Obituary of Brigitte Gertrud von Haken

 

von Haken, Brigitte As the sun rose on the second Tuesday morning in June, Brigitte von Haken gave a final friendly nod to death and joined the wind. She was 83.

In the six months since she was diagnosed with Leukemia, Brigitte made it her task to help those she was closest to find the courage to see into the darkness and recognize its gift. Accepting death wasn't about giving in - this formidable woman was roof-raking with a hemoglobin of 4 for goodness sake - it was a necessary piece of her own spiritual practice of living, and her gratitude for a life well-earned, through hardship and joy.

Leaving behind the unmoored Germany she was born into, Brigitte boarded a boat bound for Halifax in 1951. She left behind the bread lines she stood in as a five-year-old, the late-night train rides out of Berlin to avoid the falling bombs, and the refugee camps where her father became a black market maven, hiding eggs under the floorboards, and the room where she slept with her three sisters, Ulla, Hanni, and Janni.

She survived a journey at sea that should have taken five days, but because of raging ocean storms, took 13. For nearly two weeks, the 11-year-old Brigitte ate nothing but potato peel water and watched the ceiling drip, feeling certain death was coming. Once safely on land, Brigitte and her family boarded a train bound for Ontario. A Canadian handed her a paper wrapped sandwich of white bread and SPAM; she often said that it tasted like freedom.

Brigitte had a magical brain that pulsed along the confluence of art and science, letters and numbers, music and logic. And she was hilarious. She was the first in her family to go to college. Fate would put Peter March in her path, and he made her laugh enough for her to marry him in 1964. Two daughters and a few states later, the laughter died - Brigitte found herself abandoned, divorced, and a single mother. That was when her true, chosen life began.

While raising her daughters, Jennifer and Stephanie, she put herself through night school, and earned her CPA. She would end her career as the CFO of a construction company, where far too many men deluded themselves into the belief they were running things. Brigitte was known to bring a croquet mallet to meetings and just set it on the table - never wielding it, never even referencing it, just keeping it close, as a message.
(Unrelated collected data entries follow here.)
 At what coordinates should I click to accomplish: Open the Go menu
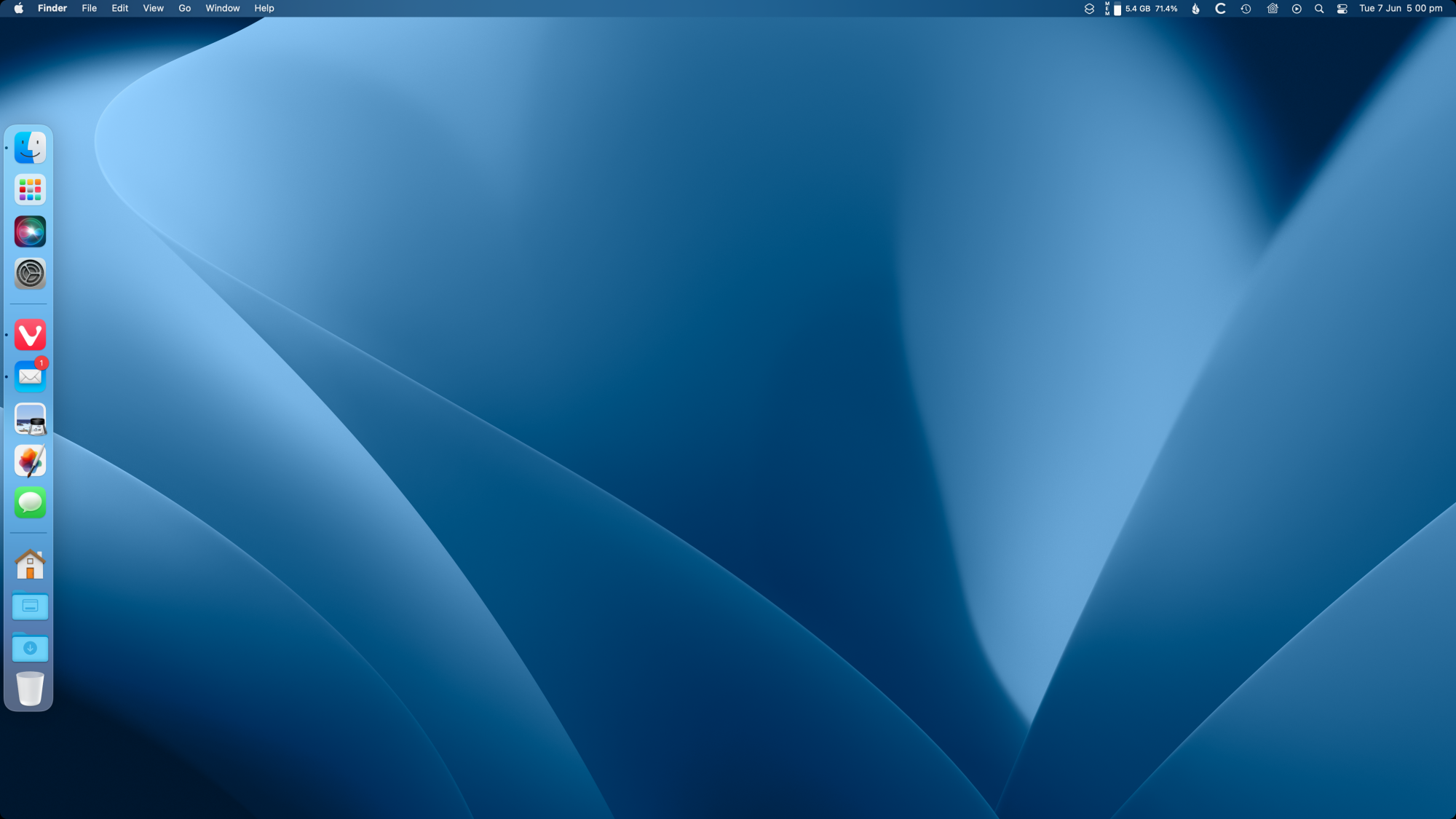[184, 9]
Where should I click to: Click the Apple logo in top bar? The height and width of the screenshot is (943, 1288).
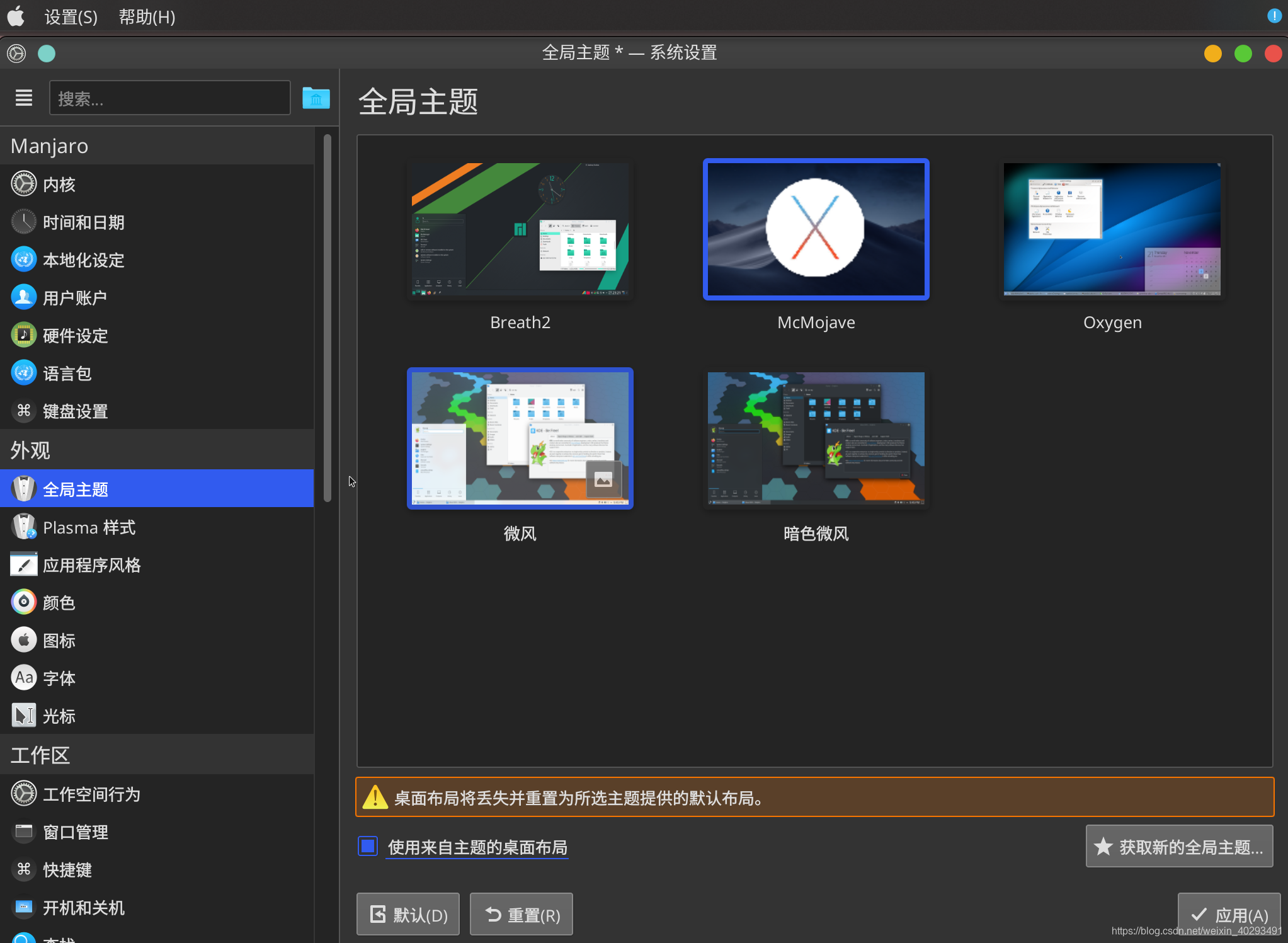[x=16, y=16]
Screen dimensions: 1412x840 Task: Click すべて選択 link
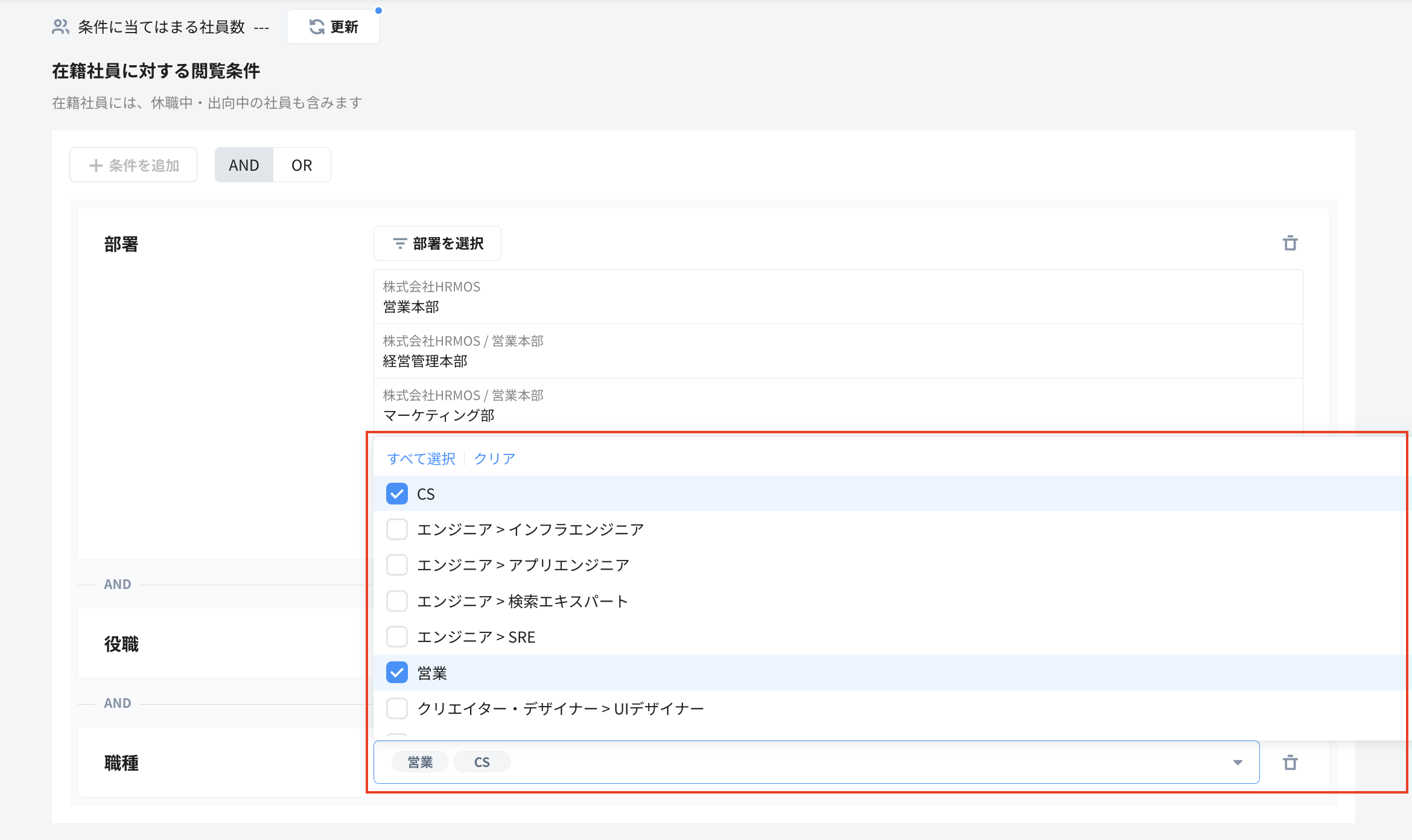pyautogui.click(x=421, y=459)
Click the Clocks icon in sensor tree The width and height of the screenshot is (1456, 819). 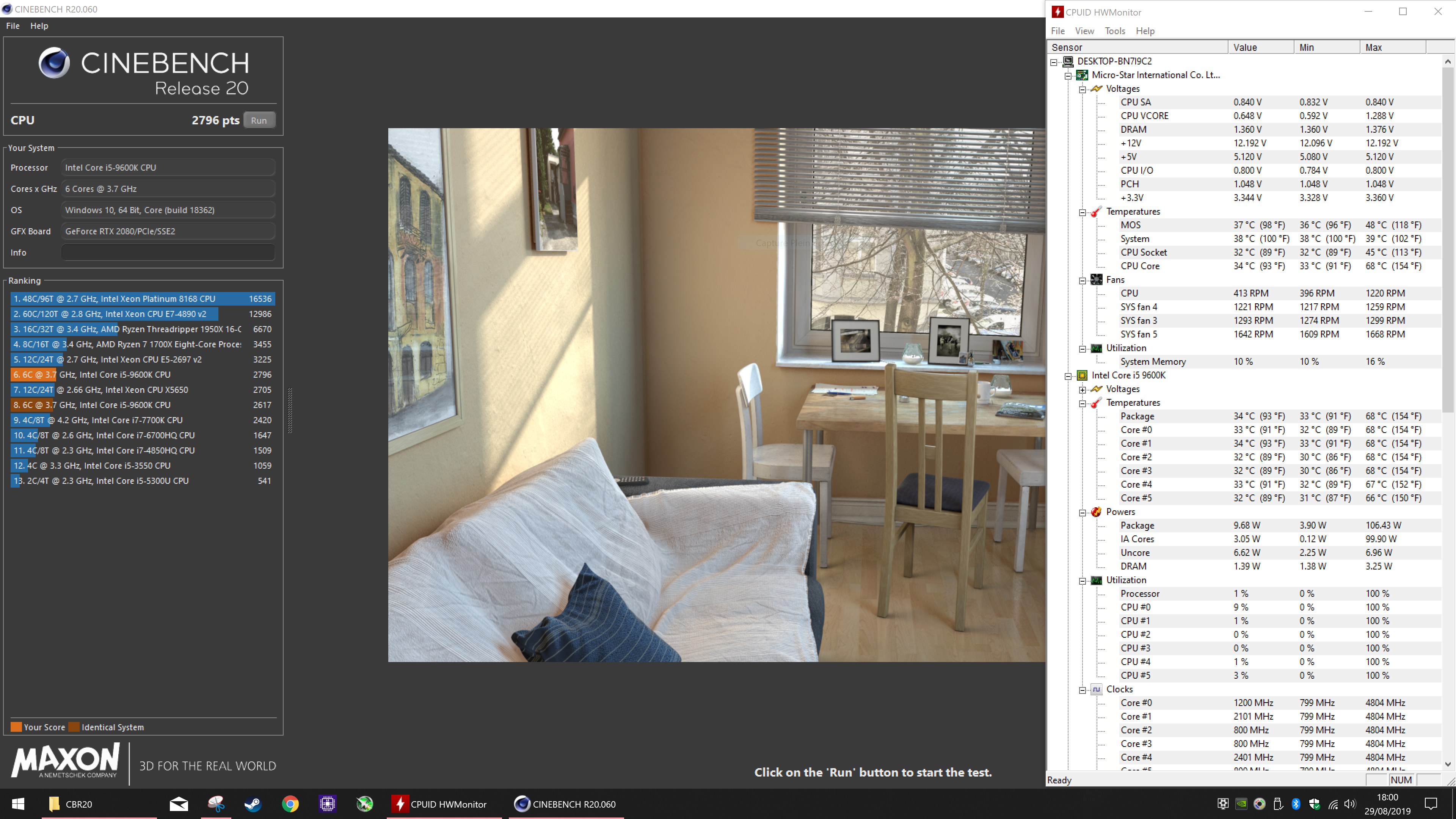(1097, 689)
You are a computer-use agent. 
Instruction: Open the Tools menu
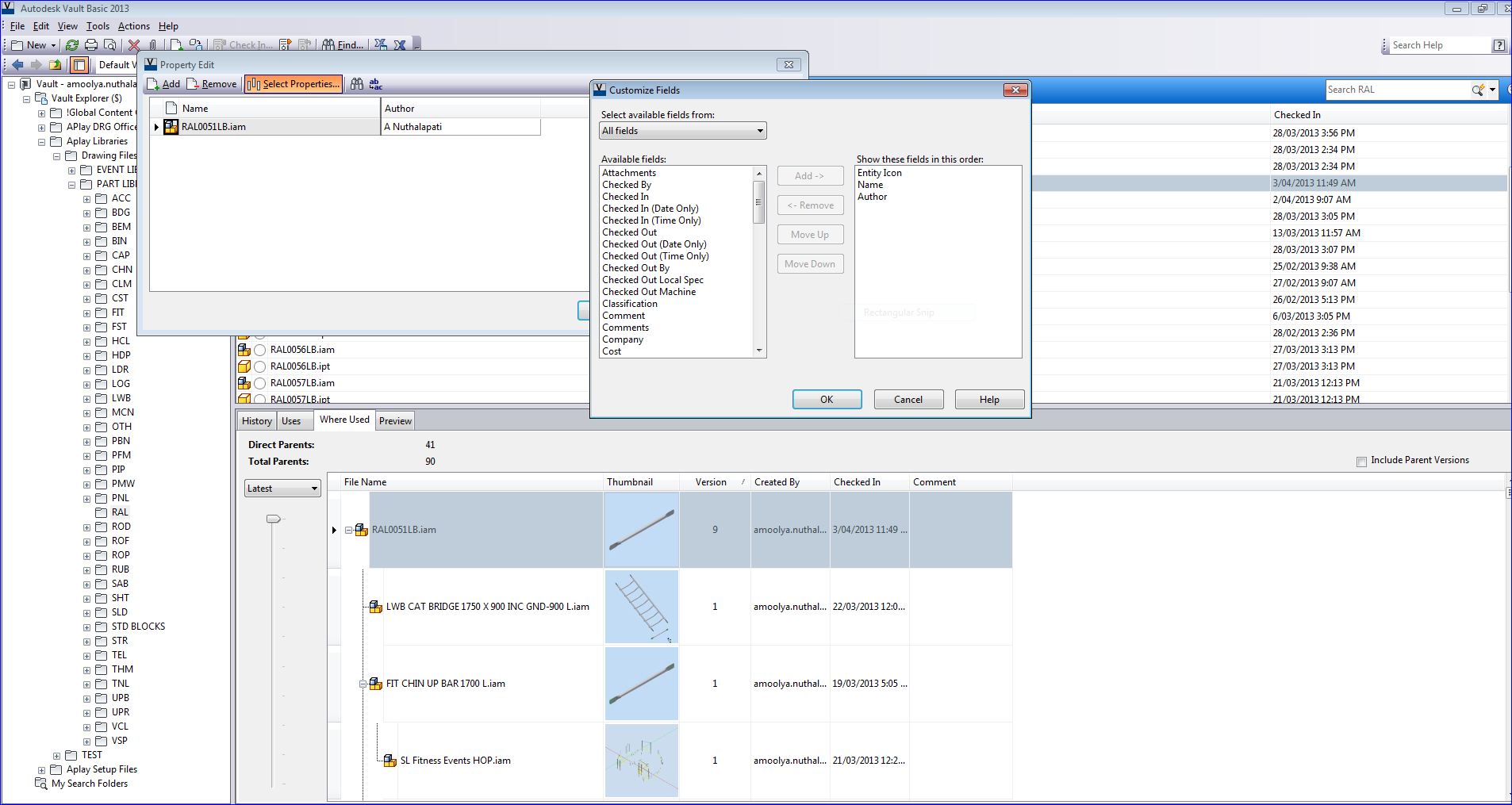click(x=97, y=25)
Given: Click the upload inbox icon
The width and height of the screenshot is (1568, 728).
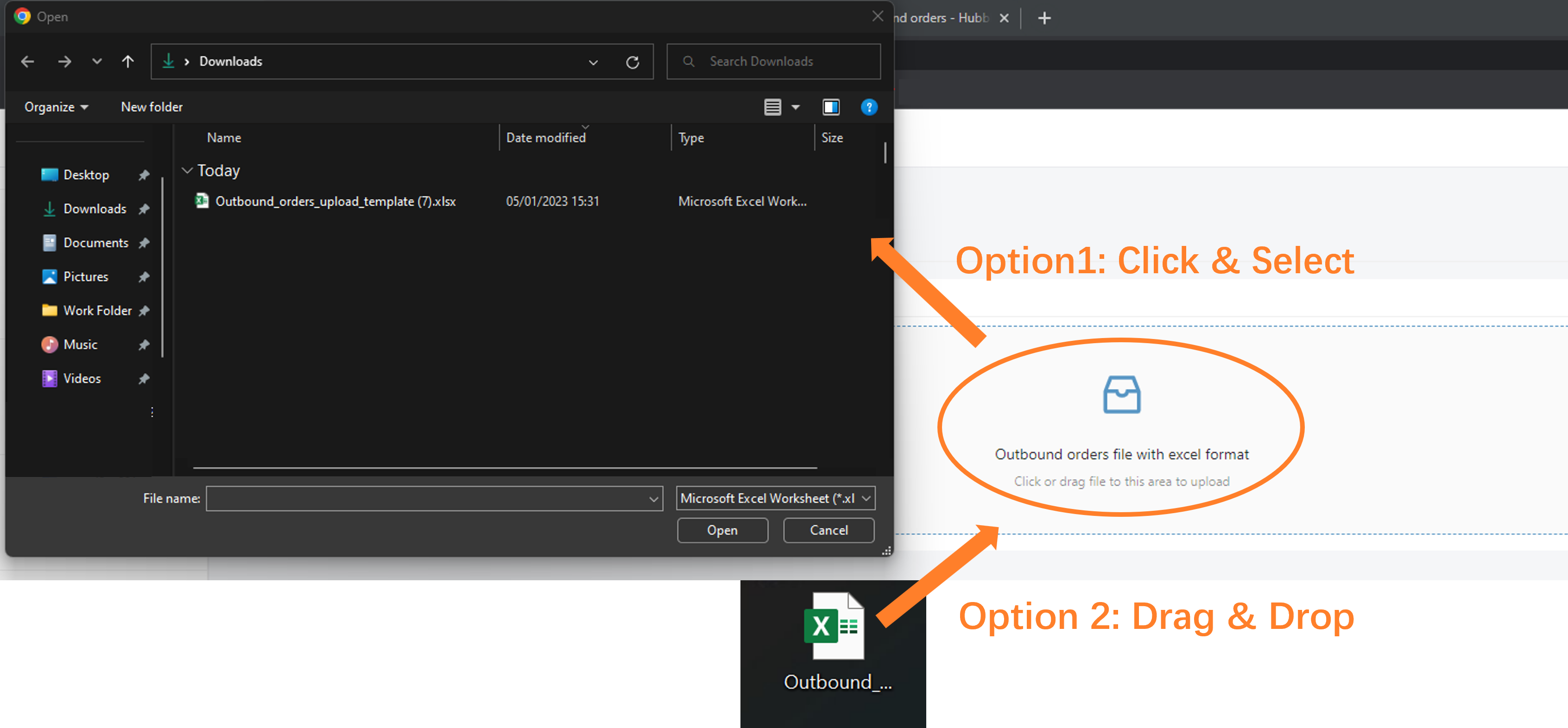Looking at the screenshot, I should [x=1121, y=395].
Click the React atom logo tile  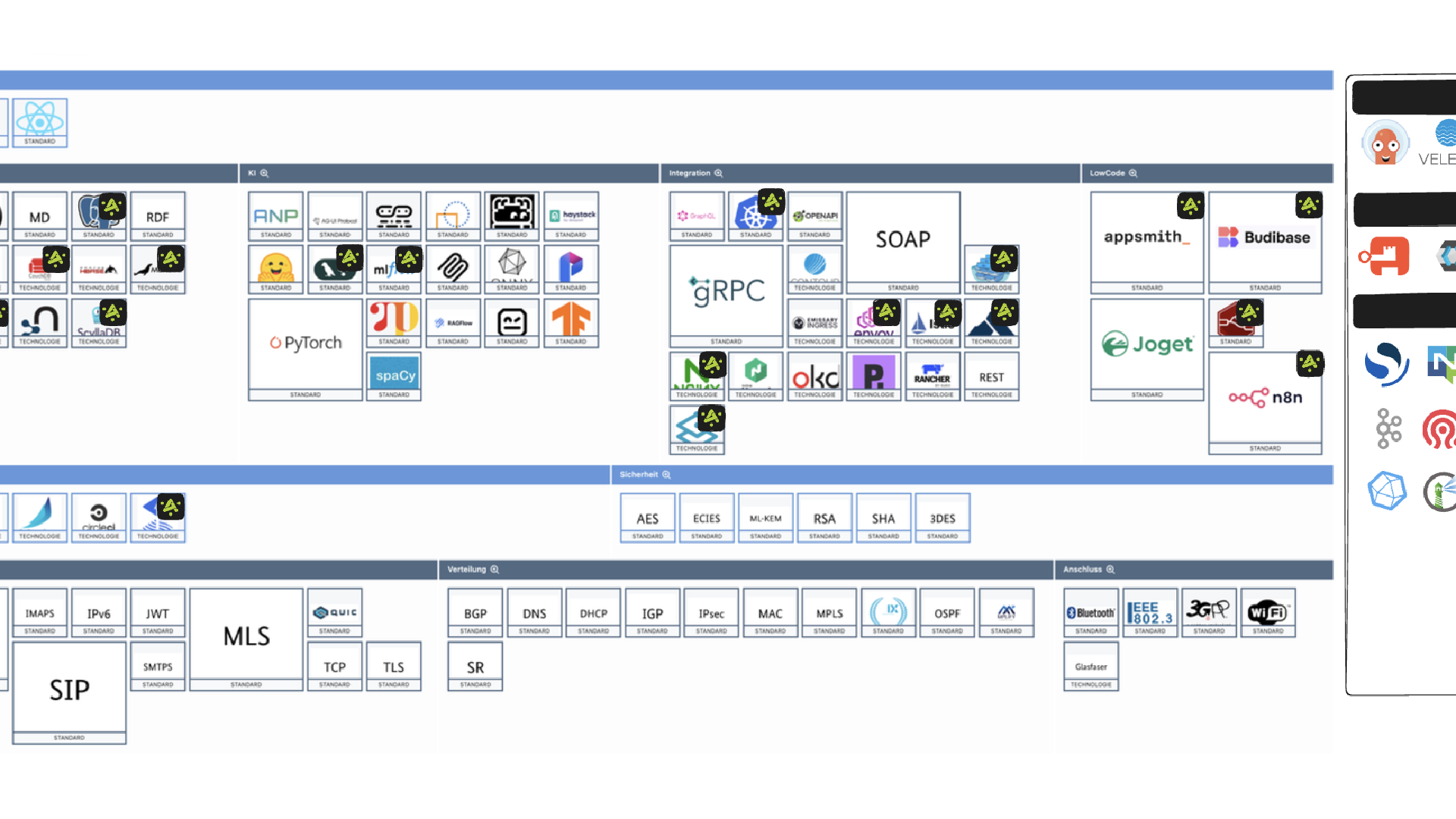(39, 121)
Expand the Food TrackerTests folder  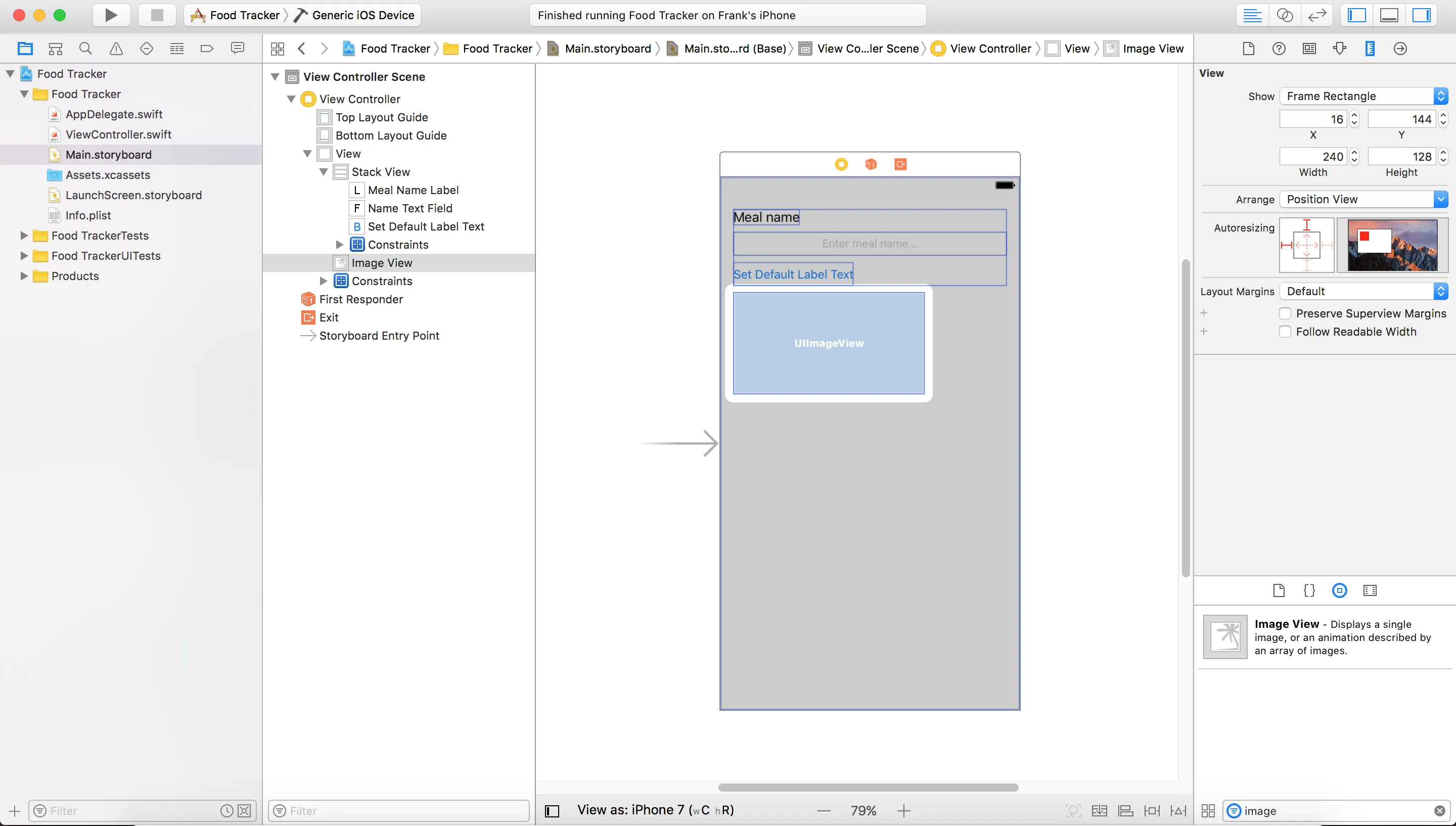coord(24,236)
Brigitte found her soulmates while chirping in the choir loft above St. Martin's Episcopal. This choral group became her social set and they sang ridiculously difficult, elaborate, downright Gregorian music with gusto, whether in local churches or sites in Europe. This choir played as hard as it sang, going on extravagant mini-golf outings dressed in ball gowns, and hosting an organized food fight because none of them had ever been in one. Her singular soprano was often picked out by her children, as it rose and bumped against cathedral ceilings trying to reach God.

Her best days were spent with her grandkids Megan, Joey, Matt, Jake, and Tristen, as she proudly watched them become adults, crafting their own lives. The addition of Andrew and Ryan to the mix only turnt the party up. She was thrilled by her great-grandkids, Lyla and PJ, who reignited her memory of German singsongs. She read books like others breathe air, and her penchant for arriving at your door with a paper bag full of Swedish crime novels was legendary. She loved a good verbal spar, and would never back down from a challenge, but would happily listen to your point of view and then go read six more sources to prove you wrong-er. She never suffered fools nor bores, nor many Republicans. Her people are sad, but unbroken. They understand that Brigitte left on her own terms, never abandoned by her signature brand of wisdom tinged with biting wit.